Optimization of a diagonal iterator, ideally with predication

Question

I am interested in optimizing my diagonal iterator. For background on the problem see StackOverflow question Traverse Matrix in Diagonal strips from 2009. In the code below, I use a different approach than the solutions found in that topic. The idea is to create sort of a gray code-like iterator that steps through the diagonals using only a single boolean control variable (whether columns are increasing, zColumnIncrease). This methodology creates a state machine with 7 possible states:

        // z - boolean type indicator
        // ct - count (number of rows or columns)
        // x - index (the one-based index of the row or column)

        zColumnIncrease = true;
        ....
* * *
• Given exercise:
Can you repeat, word for word, the stretch of the diagonal iterator thread from "I am interested" through "row or column)"? The data after this point has no connection to the diagonal iterator thread.

• Raw data:
* * *
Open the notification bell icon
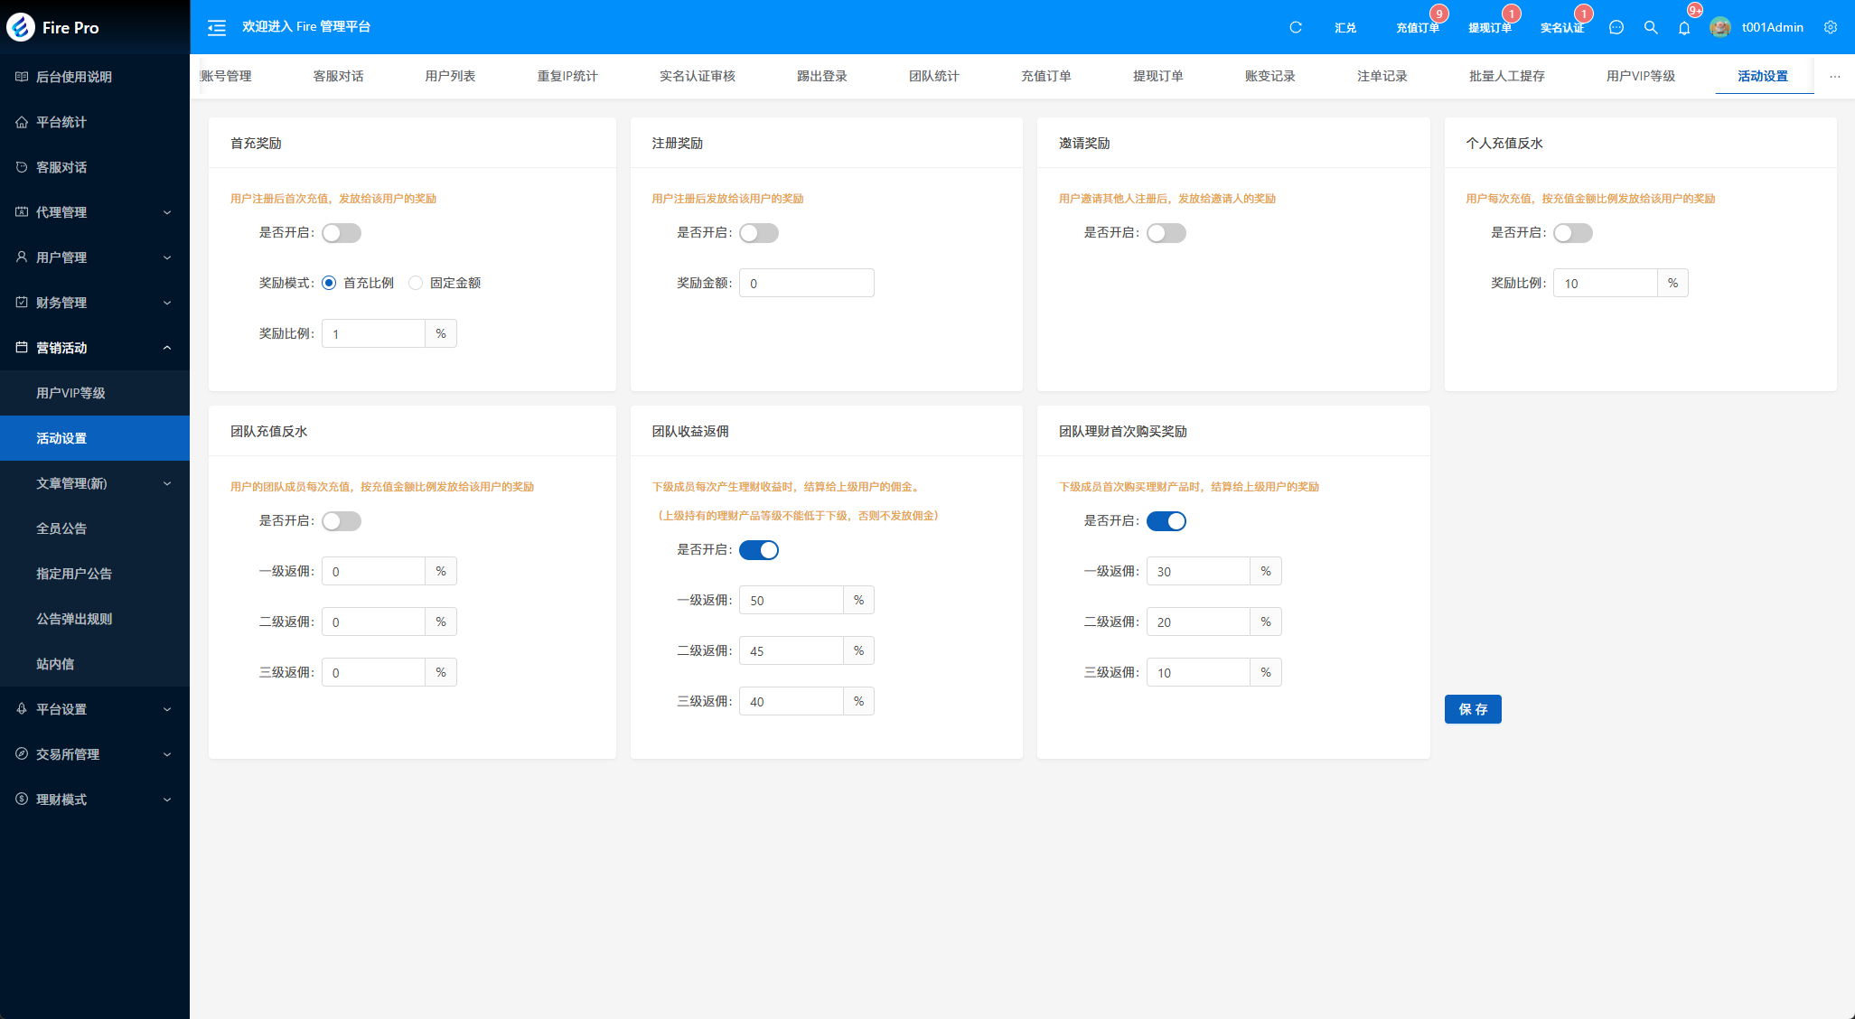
* * *
• Response:
I am interested in optimizing my diagonal iterator. For background on the problem see StackOverflow question Traverse Matrix in Diagonal strips from 2009. In the code below, I use a different approach than the solutions found in that topic. The idea is to create sort of a gray code-like iterator that steps through the diagonals using only a single boolean control variable (whether columns are increasing, zColumnIncrease). This methodology creates a state machine with 7 possible states:

        // z - boolean type indicator
        // ct - count (number of rows or columns)
        // x - index (the one-based index of the row or column)